PREMESSA
Le barche sono da sempre un mezzo di trasporto per persone o cose, e le barche veloci sono da sempre anche un eccellente mezzo di fuga. Parlare di barche veloci significa quindi anche parlare di inseguimenti tra contrabbandieri e forze destinate al contrabbando: ad ogni vantaggio acquisito da una parte s’è subito contrapposto il superamento di detto vantaggio dall’altra, spingendo l’evoluzione tecnologica verso motoscafi sempre più veloci, maneggevoli, performanti, in una parola sempre più efficienti.

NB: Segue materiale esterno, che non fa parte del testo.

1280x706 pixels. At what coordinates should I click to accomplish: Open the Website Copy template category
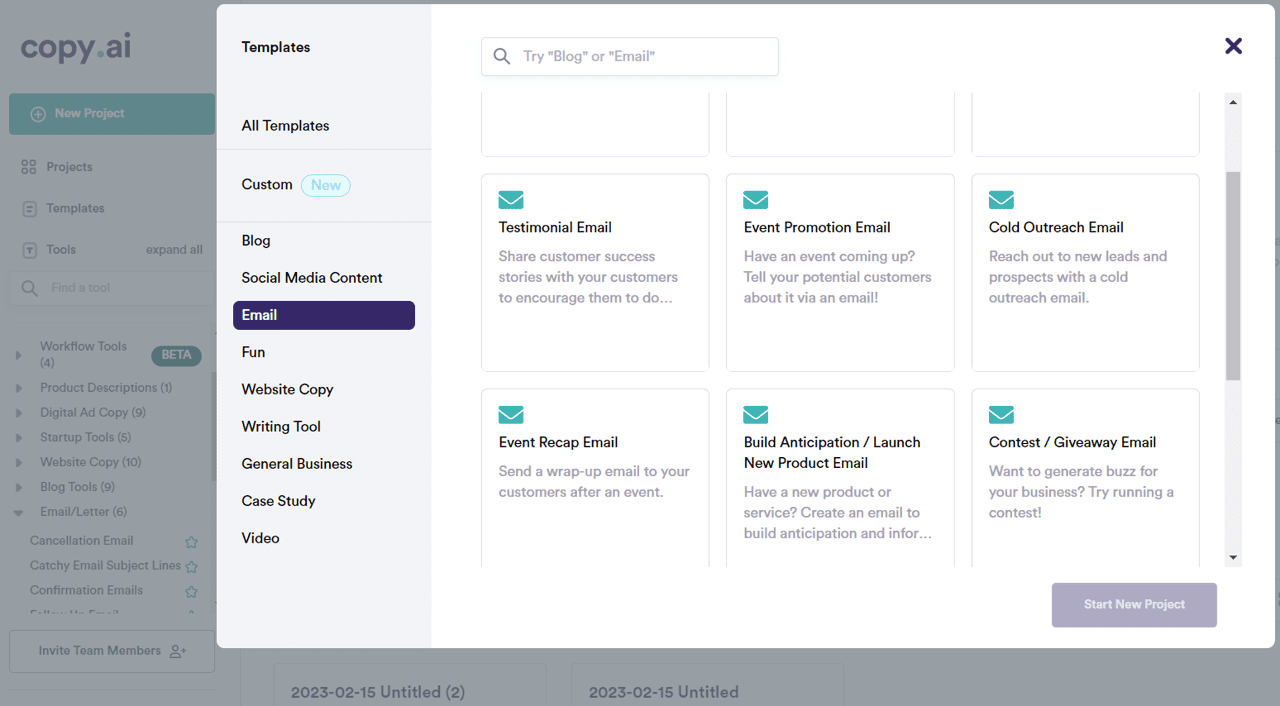(287, 389)
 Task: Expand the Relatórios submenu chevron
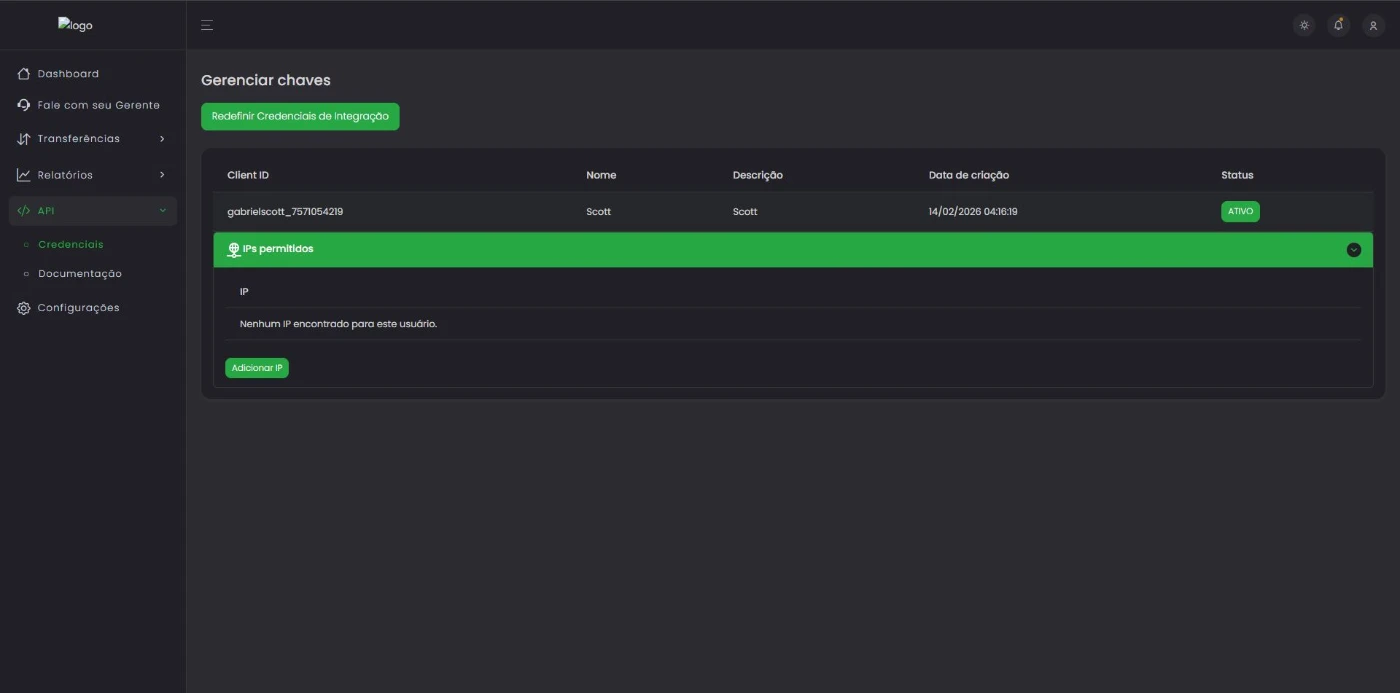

Questo breve articolo ha lo scopo di tracciare qualche profilo di questo eterno inseguimento tra “guardie e ladri”.
IL PROIBIZIONISMO
E’ negli anni del proibizionismo che per la I volta i motoscafi veloci vengono utilizzati per il contrabbando, nella fattispecie di alcoolici, da cui deriva il loro soprannome di allora rum runners. I rum runners più profilati e veloci furono poi soprannominati cigarette dalla loro forma affusolata a sigaretta. Questo nome, come vedremo in seguito, acquisterà una notevole importanza nella storia della motonautica e anche nella motonautica del contrabbando.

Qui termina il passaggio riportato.